Company Launches Plastics Graveyard

July 12, 2006

2 Min Read
Company Launches Plastics Graveyard

Originally Published MPMN July 2006

INDUSTRY NEWS

Company Launches Plastics Graveyard

Shana Leonard

A Web site featuring a plastics graveyard tracks changes in the industry.

In today’s constantly changing business climate, it can be difficult to keep track of mergers, name changes, and defunct businesses in a given industry. One company is trying to make this task a little easier. IDES (Laramie, WY; www.ides.com), a plastic materials information management company, has compiled this type of information onto a section of its Web site.

Dubbed the plastics graveyard, the site lists changes in names or ownership of companies and products. Also included on the site are companies and products that are no longer in existence. These “dead” items are flagged with a tombstone that reads RIP and documents the product or company’s life span.

Companies can even purchase an image of a flower that appears in memoriam next to a departed company’s information. Clicking on the flower leads to alternative plastic options to replace the deceased’s products.

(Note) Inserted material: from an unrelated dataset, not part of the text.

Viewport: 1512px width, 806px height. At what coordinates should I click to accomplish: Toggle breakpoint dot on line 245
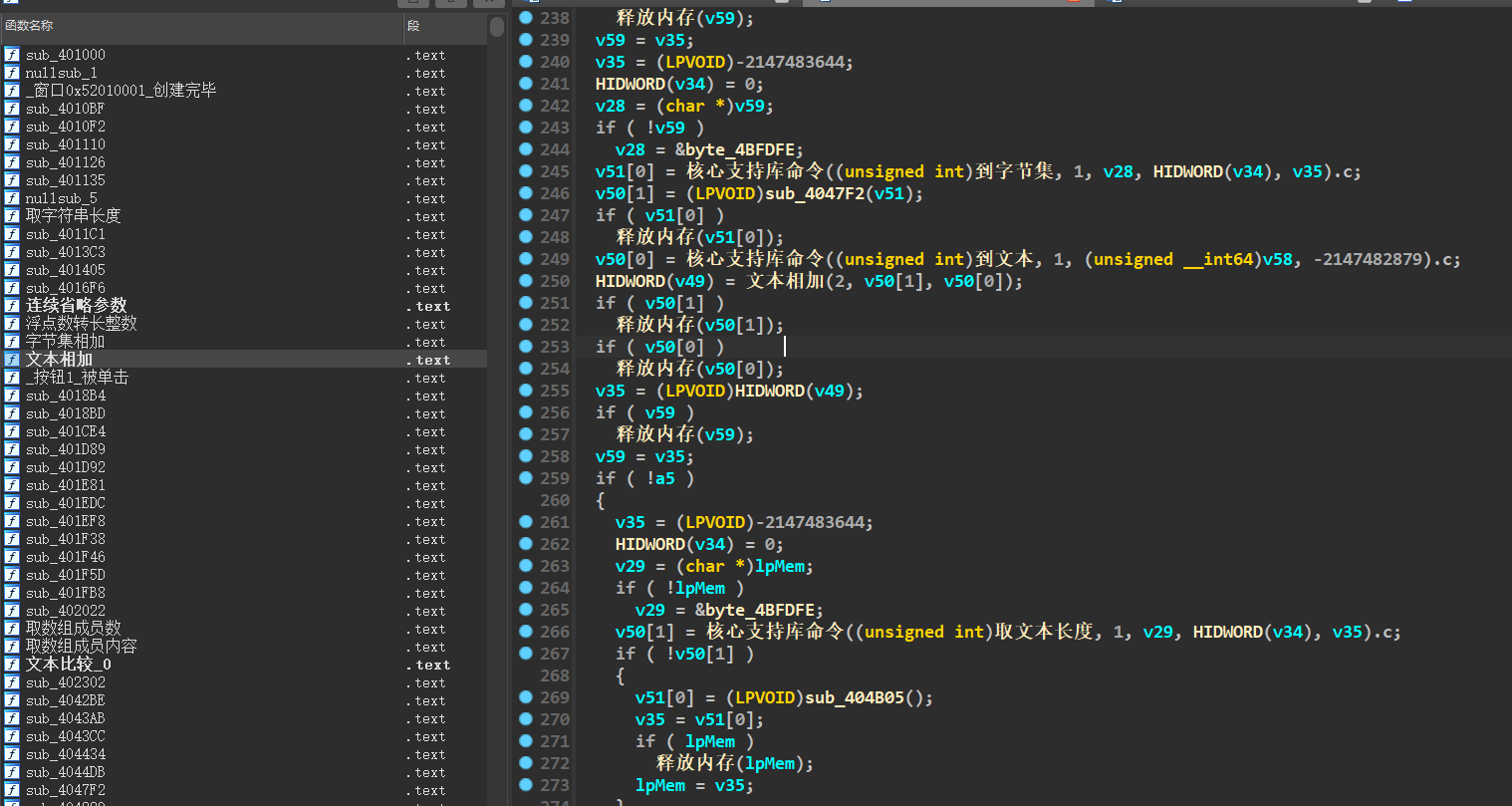(526, 171)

Though the plastics graveyard presents information in a whimsical way, it can serve as a useful tool. The report functions as a reference regarding changes in the industry. The most recent names or products of the companies listed link to IDES’s search engine.

“Our customers often refer to us as the Google for plastics,” says Nathan Potter, marketing manager for IDES. “One of the services we provide is a search engine that outputs only plastics sites.” Through the search engine, users can scour results to find desired information. In the case of a discontinued product line, this tool helps users seek out replacement resins suited to their application needs.

The plastics graveyard also serves as a community forum of sorts. The site encourages people to submit relevant information not reflected on the site. Through collaboration, IDES hopes to have the most up-to-date information on the plastics industry.

“It’s ironic because it is fairly new, but right off the bat the plastics graveyard helped several design engineers who were having trouble with discontinued products,” Potter says. “Companies that are using a plastic material that has been discontinued or will be discontinued can use this report to see who has or will replace the product.”